:: Written request ::
Return, word for word, the lines of the records that begin at the line containing "You are a GUI" and end after the line containing "pyautogui.click(x=1147, y=66)", including both of those lines.

:: Task data ::
_ _ _ _ _ _ _
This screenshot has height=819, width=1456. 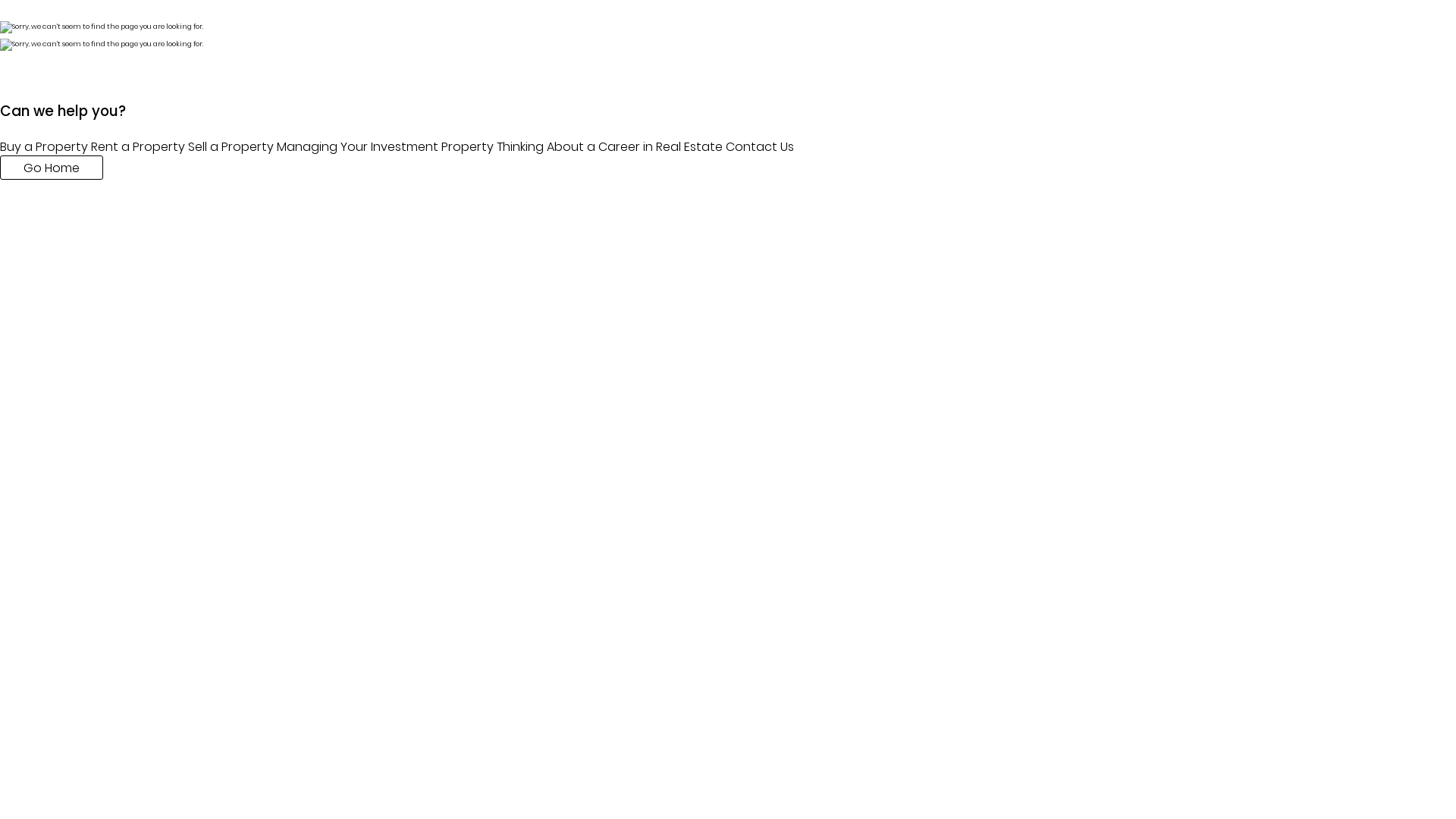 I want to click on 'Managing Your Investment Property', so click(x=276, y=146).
_ _ _ _ _ _ _
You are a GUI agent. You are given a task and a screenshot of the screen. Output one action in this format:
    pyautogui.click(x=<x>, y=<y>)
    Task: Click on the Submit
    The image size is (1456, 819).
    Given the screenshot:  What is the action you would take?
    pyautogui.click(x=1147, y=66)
_ _ _ _ _ _ _
:: Answer below ::
You are a GUI agent. You are given a task and a screenshot of the screen. Output one action in this format:
    pyautogui.click(x=<x>, y=<y>)
    Task: Click on the Submit
    The image size is (1456, 819).
    Given the screenshot:  What is the action you would take?
    pyautogui.click(x=1147, y=66)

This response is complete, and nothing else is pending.